Parliamo, infatti, di Backtrack che è pensata appositamente per effettuare operazioni di controllo sicurezza e penetration testing. Dispone, infatti, di una serie di tools che combinati tra loro, in mani esperte, sono in grado di far crollare un sistema non sufficientemente ed adeguatamente protetto, dalle reti wireless ai server web.
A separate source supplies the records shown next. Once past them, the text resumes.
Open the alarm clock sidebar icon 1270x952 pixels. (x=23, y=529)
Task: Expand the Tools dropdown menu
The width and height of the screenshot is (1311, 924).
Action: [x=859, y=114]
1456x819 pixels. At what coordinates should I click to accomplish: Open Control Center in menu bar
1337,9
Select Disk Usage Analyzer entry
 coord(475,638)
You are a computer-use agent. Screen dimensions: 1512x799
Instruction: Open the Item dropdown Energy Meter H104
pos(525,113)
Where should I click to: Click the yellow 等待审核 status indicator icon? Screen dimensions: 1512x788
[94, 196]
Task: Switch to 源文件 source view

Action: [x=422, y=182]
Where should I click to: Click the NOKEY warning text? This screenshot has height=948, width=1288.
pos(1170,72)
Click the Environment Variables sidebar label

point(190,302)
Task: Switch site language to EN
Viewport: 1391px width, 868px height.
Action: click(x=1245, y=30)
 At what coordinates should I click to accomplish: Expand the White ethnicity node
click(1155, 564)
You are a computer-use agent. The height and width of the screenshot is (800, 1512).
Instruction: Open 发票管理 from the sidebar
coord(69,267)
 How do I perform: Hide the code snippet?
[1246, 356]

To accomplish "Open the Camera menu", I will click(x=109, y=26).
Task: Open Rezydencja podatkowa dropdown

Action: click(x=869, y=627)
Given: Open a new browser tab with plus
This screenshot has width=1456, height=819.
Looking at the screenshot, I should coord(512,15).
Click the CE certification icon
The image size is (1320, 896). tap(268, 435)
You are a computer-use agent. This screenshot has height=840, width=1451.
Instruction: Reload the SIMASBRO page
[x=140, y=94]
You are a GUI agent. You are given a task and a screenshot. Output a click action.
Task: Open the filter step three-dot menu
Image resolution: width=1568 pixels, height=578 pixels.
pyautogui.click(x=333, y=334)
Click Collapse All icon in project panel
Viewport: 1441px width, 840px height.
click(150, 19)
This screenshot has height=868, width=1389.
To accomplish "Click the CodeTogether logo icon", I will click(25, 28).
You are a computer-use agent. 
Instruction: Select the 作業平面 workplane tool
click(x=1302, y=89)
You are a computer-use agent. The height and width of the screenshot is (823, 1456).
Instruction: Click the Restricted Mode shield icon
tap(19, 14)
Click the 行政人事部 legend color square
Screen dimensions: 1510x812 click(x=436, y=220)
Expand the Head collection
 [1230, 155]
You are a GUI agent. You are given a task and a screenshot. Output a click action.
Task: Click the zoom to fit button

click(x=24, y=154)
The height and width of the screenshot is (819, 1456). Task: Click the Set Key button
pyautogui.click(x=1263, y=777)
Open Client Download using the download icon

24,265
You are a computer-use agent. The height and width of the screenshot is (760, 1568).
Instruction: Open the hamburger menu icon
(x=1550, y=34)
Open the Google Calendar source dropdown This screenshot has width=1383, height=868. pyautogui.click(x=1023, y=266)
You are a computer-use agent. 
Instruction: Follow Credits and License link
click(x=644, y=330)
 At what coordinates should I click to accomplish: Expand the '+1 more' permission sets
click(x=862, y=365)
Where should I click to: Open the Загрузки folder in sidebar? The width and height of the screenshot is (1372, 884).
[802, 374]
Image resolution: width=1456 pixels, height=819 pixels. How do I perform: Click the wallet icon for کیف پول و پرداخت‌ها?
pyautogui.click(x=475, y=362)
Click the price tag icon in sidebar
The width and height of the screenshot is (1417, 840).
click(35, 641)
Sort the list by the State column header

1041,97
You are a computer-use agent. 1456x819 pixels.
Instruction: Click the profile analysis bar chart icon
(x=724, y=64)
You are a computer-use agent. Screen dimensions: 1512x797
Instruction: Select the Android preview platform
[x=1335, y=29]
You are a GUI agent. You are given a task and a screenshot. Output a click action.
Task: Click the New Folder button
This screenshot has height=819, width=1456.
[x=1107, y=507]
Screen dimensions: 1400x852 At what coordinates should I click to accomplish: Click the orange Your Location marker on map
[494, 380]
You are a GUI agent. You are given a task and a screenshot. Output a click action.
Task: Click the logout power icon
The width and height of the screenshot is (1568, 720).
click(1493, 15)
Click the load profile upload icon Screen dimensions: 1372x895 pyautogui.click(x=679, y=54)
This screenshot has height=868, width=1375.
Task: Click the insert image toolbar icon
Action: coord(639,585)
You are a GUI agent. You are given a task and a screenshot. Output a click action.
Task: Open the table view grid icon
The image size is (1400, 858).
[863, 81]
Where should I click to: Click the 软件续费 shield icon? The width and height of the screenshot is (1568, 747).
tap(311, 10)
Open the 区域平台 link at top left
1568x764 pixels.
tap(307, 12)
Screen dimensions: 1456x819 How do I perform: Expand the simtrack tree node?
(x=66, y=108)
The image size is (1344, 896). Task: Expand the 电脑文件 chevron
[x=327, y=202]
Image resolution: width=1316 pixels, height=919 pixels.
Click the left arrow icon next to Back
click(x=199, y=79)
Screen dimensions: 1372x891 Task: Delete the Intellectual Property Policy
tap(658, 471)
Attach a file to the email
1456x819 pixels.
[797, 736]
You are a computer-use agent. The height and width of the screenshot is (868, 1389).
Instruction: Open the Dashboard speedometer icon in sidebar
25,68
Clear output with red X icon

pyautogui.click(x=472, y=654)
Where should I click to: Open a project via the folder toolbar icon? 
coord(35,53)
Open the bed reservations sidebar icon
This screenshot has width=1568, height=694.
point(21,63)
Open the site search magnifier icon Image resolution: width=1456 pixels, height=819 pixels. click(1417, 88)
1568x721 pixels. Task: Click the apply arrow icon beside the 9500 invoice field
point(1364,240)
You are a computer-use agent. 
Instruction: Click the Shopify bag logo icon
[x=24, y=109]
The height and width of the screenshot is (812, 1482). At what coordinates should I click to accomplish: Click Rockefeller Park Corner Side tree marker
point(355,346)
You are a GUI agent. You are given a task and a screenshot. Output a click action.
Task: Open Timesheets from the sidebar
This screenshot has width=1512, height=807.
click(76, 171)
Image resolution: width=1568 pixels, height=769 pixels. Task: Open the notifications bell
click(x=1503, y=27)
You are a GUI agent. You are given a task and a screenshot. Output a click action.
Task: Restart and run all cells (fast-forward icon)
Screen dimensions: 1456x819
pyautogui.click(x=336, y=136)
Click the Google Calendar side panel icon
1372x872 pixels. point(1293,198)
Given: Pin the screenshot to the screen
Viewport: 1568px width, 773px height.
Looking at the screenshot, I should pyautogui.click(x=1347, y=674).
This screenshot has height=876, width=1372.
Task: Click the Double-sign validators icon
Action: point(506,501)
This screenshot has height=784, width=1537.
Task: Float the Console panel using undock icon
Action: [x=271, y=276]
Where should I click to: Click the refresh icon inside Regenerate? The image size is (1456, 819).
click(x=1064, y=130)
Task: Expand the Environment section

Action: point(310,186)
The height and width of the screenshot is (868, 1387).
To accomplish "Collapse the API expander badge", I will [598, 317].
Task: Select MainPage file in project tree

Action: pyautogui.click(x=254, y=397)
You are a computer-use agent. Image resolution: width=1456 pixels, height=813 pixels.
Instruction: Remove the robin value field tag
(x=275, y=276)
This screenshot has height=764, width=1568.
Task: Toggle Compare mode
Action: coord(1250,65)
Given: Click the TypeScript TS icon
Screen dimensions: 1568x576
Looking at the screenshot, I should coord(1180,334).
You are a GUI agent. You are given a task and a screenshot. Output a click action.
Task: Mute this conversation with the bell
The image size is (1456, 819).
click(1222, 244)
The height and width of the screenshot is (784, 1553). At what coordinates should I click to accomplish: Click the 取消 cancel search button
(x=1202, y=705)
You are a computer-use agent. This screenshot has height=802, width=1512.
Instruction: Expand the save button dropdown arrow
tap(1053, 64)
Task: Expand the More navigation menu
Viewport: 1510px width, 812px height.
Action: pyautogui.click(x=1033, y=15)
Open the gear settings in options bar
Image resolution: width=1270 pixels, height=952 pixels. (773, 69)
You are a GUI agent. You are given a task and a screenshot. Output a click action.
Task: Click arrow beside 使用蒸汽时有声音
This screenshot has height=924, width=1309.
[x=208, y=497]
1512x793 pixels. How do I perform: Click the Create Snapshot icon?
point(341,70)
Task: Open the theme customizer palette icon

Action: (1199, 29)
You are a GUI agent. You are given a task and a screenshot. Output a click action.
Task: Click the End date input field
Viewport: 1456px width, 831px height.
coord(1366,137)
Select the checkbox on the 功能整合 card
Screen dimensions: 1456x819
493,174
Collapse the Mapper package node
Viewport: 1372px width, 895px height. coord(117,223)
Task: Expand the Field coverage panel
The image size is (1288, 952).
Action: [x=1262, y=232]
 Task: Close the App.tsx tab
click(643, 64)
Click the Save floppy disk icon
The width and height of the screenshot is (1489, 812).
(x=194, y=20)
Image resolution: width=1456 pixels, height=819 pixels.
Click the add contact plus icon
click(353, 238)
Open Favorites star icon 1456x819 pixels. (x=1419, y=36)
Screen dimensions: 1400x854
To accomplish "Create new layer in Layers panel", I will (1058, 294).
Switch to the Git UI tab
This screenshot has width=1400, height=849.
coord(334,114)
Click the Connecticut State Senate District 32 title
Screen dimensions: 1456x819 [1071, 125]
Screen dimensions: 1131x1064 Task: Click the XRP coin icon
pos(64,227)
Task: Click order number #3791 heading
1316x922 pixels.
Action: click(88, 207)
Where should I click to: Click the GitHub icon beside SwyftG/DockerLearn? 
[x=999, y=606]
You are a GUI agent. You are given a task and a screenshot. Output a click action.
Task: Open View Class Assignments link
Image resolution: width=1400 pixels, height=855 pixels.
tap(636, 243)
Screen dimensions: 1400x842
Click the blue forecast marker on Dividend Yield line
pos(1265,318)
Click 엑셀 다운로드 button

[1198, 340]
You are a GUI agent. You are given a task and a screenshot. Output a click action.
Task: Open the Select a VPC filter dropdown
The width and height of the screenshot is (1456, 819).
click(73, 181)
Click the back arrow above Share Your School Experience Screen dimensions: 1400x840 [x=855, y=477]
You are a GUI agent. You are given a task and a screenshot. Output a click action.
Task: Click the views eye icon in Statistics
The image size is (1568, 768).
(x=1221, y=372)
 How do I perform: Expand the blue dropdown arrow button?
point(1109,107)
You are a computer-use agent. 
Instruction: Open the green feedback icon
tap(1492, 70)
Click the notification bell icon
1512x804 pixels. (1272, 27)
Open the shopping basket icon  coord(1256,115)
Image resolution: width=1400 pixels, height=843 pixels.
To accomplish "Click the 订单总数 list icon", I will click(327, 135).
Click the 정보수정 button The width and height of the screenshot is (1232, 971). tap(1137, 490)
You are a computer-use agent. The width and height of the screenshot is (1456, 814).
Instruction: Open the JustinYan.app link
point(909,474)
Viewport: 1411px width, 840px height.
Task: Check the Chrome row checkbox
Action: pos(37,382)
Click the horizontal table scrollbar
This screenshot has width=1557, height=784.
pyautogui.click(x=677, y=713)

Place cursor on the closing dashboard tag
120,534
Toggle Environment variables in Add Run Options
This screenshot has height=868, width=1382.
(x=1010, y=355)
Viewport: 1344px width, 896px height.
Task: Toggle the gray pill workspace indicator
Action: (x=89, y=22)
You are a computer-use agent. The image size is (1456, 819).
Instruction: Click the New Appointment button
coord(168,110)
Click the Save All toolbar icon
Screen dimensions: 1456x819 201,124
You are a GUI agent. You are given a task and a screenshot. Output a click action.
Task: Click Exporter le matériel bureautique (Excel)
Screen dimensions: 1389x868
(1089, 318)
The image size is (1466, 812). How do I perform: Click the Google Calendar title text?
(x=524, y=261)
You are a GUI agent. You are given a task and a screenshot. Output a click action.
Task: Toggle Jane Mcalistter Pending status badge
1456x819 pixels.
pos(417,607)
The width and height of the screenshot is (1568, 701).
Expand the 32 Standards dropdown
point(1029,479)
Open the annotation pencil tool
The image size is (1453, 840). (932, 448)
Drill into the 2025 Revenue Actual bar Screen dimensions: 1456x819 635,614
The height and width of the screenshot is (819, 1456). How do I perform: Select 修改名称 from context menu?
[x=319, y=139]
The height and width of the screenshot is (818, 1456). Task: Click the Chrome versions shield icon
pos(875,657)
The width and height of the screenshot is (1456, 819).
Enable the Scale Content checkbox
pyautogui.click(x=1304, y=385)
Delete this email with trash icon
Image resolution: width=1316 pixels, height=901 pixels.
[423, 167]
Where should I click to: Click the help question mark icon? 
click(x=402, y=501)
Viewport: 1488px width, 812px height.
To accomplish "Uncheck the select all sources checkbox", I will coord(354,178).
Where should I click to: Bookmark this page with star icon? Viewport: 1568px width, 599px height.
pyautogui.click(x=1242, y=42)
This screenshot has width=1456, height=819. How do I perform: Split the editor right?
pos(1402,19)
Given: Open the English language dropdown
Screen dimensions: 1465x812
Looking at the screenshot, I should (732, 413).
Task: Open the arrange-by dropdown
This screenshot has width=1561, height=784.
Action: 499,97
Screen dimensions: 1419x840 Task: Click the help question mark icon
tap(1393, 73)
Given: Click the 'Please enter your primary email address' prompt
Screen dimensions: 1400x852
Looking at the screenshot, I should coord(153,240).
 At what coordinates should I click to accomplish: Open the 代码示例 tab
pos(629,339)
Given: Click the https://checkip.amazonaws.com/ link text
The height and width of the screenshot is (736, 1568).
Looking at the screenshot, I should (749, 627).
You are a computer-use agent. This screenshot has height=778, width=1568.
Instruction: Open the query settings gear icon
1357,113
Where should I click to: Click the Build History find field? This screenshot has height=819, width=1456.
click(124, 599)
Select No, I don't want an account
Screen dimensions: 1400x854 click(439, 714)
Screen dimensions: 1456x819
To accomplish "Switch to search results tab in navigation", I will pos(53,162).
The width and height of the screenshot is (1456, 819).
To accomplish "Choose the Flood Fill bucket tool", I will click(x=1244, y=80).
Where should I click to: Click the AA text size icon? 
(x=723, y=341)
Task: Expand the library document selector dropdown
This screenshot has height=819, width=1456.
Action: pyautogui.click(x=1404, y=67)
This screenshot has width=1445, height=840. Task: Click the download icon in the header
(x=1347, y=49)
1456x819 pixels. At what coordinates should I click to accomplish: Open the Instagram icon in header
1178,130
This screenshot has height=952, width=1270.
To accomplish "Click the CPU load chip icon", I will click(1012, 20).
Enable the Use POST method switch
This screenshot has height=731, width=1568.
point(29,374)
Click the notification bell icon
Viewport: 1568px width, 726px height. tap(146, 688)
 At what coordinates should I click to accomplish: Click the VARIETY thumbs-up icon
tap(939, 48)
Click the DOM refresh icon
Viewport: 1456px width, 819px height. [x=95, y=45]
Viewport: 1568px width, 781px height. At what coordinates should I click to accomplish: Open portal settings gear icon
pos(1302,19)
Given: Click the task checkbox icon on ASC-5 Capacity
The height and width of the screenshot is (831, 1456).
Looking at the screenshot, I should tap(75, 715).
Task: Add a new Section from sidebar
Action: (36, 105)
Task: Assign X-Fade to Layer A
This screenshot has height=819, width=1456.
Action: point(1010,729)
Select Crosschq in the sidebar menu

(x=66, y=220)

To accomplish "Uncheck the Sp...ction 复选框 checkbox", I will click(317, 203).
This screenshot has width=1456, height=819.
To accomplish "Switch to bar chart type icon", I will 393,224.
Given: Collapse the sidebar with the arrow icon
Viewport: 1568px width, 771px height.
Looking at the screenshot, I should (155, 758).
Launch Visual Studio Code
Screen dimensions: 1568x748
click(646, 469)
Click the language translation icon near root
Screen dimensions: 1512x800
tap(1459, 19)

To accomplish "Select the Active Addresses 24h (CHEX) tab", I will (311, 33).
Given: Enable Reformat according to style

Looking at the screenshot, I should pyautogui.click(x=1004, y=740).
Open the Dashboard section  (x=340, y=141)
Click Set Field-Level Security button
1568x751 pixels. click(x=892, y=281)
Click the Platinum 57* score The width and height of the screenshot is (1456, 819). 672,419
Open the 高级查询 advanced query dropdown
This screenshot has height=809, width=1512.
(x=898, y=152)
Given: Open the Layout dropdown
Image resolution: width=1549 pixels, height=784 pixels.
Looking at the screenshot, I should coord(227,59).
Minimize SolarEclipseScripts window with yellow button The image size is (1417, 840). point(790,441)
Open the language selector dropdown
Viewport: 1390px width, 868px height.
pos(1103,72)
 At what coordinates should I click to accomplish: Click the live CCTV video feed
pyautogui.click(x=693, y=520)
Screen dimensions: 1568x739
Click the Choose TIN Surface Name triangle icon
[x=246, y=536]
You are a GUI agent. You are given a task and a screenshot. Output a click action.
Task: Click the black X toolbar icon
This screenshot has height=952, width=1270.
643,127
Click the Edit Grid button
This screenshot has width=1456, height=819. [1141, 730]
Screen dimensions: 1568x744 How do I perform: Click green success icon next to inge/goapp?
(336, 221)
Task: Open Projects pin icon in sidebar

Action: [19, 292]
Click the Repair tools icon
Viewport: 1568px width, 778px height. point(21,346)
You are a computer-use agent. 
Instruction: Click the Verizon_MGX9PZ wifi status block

La sicurezza, appunto, è uno dei punti di forza di Linux. Complice anche la sua scarsa diffusione o l’uso quasi esclusivo da parte di persone con elevate capacità tecniche, almeno per alcune versioni, Linux, in questi primi 20 anni di storia. non è quasi mai andato incontro a problemi legati ad attacchi hacker se non in poche occasioni. La presenza di virus è molto bassa e la possibilità di beccarne uno è pressoché nulla, ecco perchè gli antivirus per Linux non sono molto diffusi, sebbene esistano. La sua affidabilità, quindi, lo ha reso protagonista in campi molto importanti, come quello della difesa nazionale e della sicurezza. Molti governi, per i loro scopi, utilizzano dei server basati su Linux che, a meno di falle macroscopiche e, quindi, facilmente sistemabili, non offrono facilmente il fianco al nemico. Attaccare un server Linux, infatti, è un’operazione molto complicata e, spesso, gli attacchi riusciti sono stati portati a termine non tanto per le debolezze del server in sè, ma a cause delle debolezze delle applicazioni che sul server erano ospitate e giravano.

In conclusione, quindi, anche se non dispone di un mercato vastissimo, Linux non è affatto in crisi, anzi, costituisce sicuramente una risorsa in più per il futuro, da sfruttare ed adottare nel momento in cui i prezzi imposti dalle grandi case produttrici di software diverranno oltremodo eccessivi.